The Eastern Ontario Senior Hockey League merged with Major League Hockey in 2008, when AAA-level senior hockey in the OHA shrunk to only five teams.

The league split off from Allan Cup Hockey and incorporated as the Eastern Ontario Super Hockey League (EOSHL) ahead of the 2019–20 season with 4 teams: Cornwall Senior Prowlers, West Carleton Rivermen, Maxville Millionaires and Deseronto Bulldogs.

In 2024, the EOSHL added 2 new teams: Westport Lumberjacks and Lindsay Barncats, and relocated its new Manotick and Pontiac franchises.

By April 2024, the EOSHL came under new ownership by Jon Zinck and Joshua Rowlands and was subsequently rebranded to the Northern Premier Hockey League (NPHL).

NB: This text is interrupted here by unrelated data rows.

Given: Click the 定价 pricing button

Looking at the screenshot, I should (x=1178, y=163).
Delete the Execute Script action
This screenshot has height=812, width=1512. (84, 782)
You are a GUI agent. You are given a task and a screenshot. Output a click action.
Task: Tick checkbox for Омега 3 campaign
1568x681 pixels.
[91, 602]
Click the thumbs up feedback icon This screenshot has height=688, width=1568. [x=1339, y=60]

All of the prior EOSHL franchises were reorganized into the NPHL umbrella as the Capital League. 2025 also saw the relocation of the new Akwesasne, Tamworth, and Shawville franchises, and the introduction of 2 new teams to the Capital League: County Royals and Durham Devils.

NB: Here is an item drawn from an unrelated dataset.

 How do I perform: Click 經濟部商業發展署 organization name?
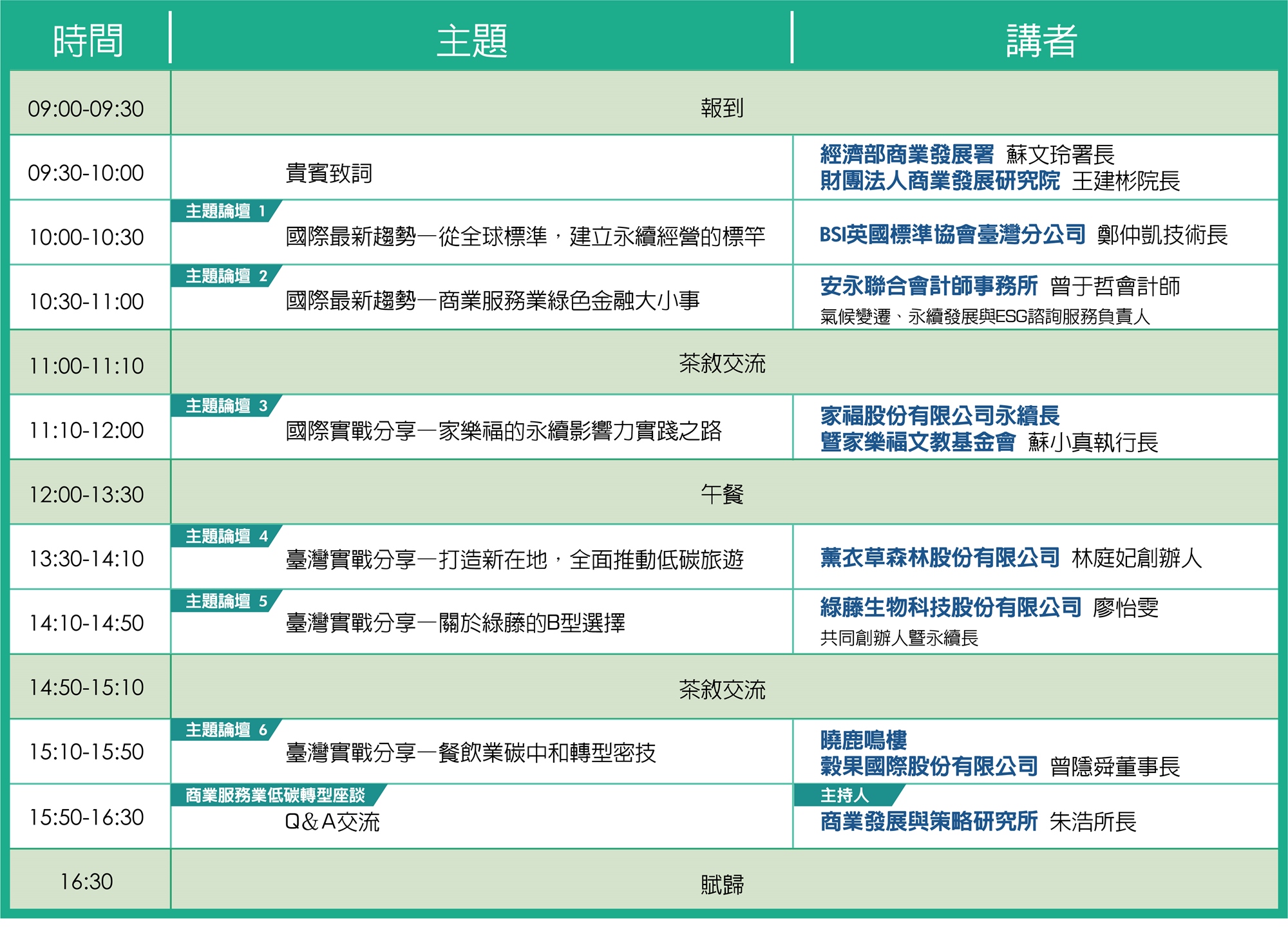(x=907, y=155)
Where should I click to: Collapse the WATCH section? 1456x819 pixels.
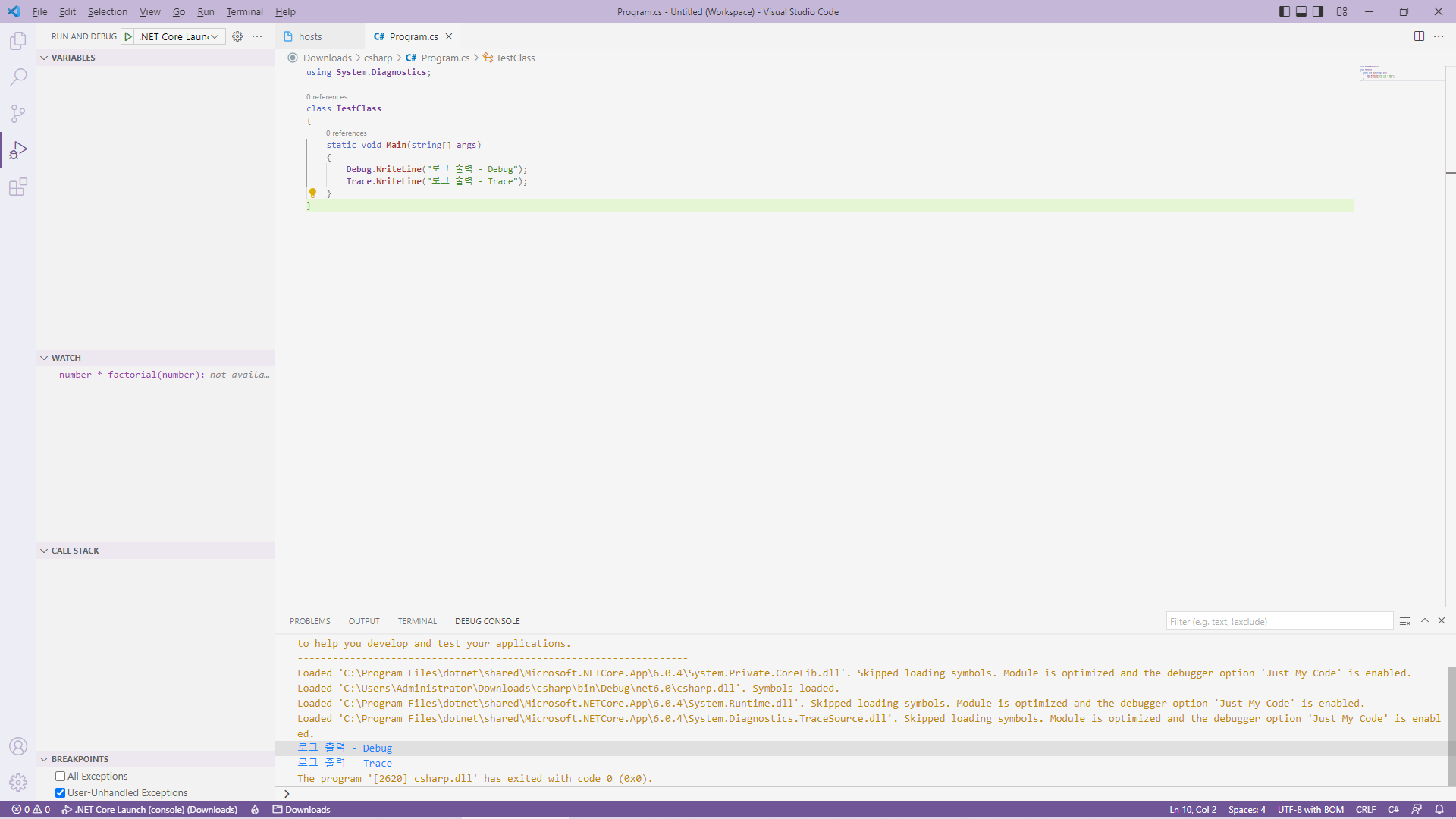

In 2025, the NPHL also added a second league under its umbrella, the Metropolitan League, in the Windsor, Ontario area.

==Teams (Capital League)==

The Capital League has 17 teams as of the 2025-26 NPHL season.

Capital League Teams
| Division | Team | Location | Home Arena |
East Conference
| Frontier Division | Akwesasne Wild | Kawehnò:ke (Cornwall Island), Akwesasne, ON | A'nowara'ko:wa Arena (“Turtle Dome”) |
| North Dundas Rockets | Chesterville, ON | Chesterville & District Arena |
| Smiths Falls Rideaus | Smiths Falls, ON | Smiths Falls Memorial Community Centre |
| South Grenville Rangers | Prescott, ON | Alaine Chartrand Arena |
| South Stormont Mustangs | South Stormont, ON | Long Sault Arena |
| Pioneer Division | Arnprior Rivermen | Arnprior, ON | Nick Smith Centre |
| Madawaska Valley Wolves | Barry's Bay, ON | Paul J. Yakabuski Community Centre |
| Paugan Falls Rapids | Low, QC | Gatineau Valley Arena |
| Shawville Pontiacs | Shawville, QC | Shawville Arena |
West Conference
| Heritage Division | Deseronto Bulldogs | Deseronto, ON | Deseronto Community Recreation Centre |
| Tamworth Sabres | Tamworth, ON | Stone Mills Recreation Centre |
| Tweed Oil Kings | Tweed, ON | Tweed-Hungerford Community Centre |
| Westport Lumberjacks | Westport, ON | Westport Community Arena |
| Highlands Division | The County Royals | Picton / Wellington, ON | Prince Edward Community Centre / Wellington & District Community Centre |
| Durham Hawks | Clarington, ON | South Courtice Arena |
| Lindsay Barncats | Lindsay, ON | Lindsay Recreation Centre |
| Norwood Rams | Norwood, ON | Asphodel-Norwood Community Centre |

==Teams (Metropolitan League)==

The Metropolitan League has 8 teams as of the 2025-26 NPHL season.

Metropolitan League Teams
| Division | Team | Location | Home Arena |
North Conference
| Loyalist Division | Brant County Riverhawks | Burford, ON | Burford Community Centre |
| Halton Hills Coyotes | Acton, ON | Acton Community Centre |
| Six Nations Ironmen | Ohsweken, ON | Gaylord Powless Arena |
| Woodstock Lakers | Woodstock, ON | Southwood Arena |
South Conference
| Gateway Division | Alvinston Killer Bees | Brooke-Alvinston, ON | Brooke-Alvinston-Inwood Community Centre |
| Stratford Irish | Stratford, ON | William Allman Memorial Arena |
| Strathroy Jets | Strathroy, ON | Gemini Sportsplex |
| Tilbury Bluebirds | Tilbury, ON | Tilbury and District Memorial Community Centre |

==Champions==

2008 Whitby Dunlops
2007 Whitby Dunlops
2006 Whitby Dunlops
2005 Norwood Vipers
2004 Belleville Macs

Bolded teams were the winners of the J. Ross Robertson Cup as Ontario Hockey Association champions.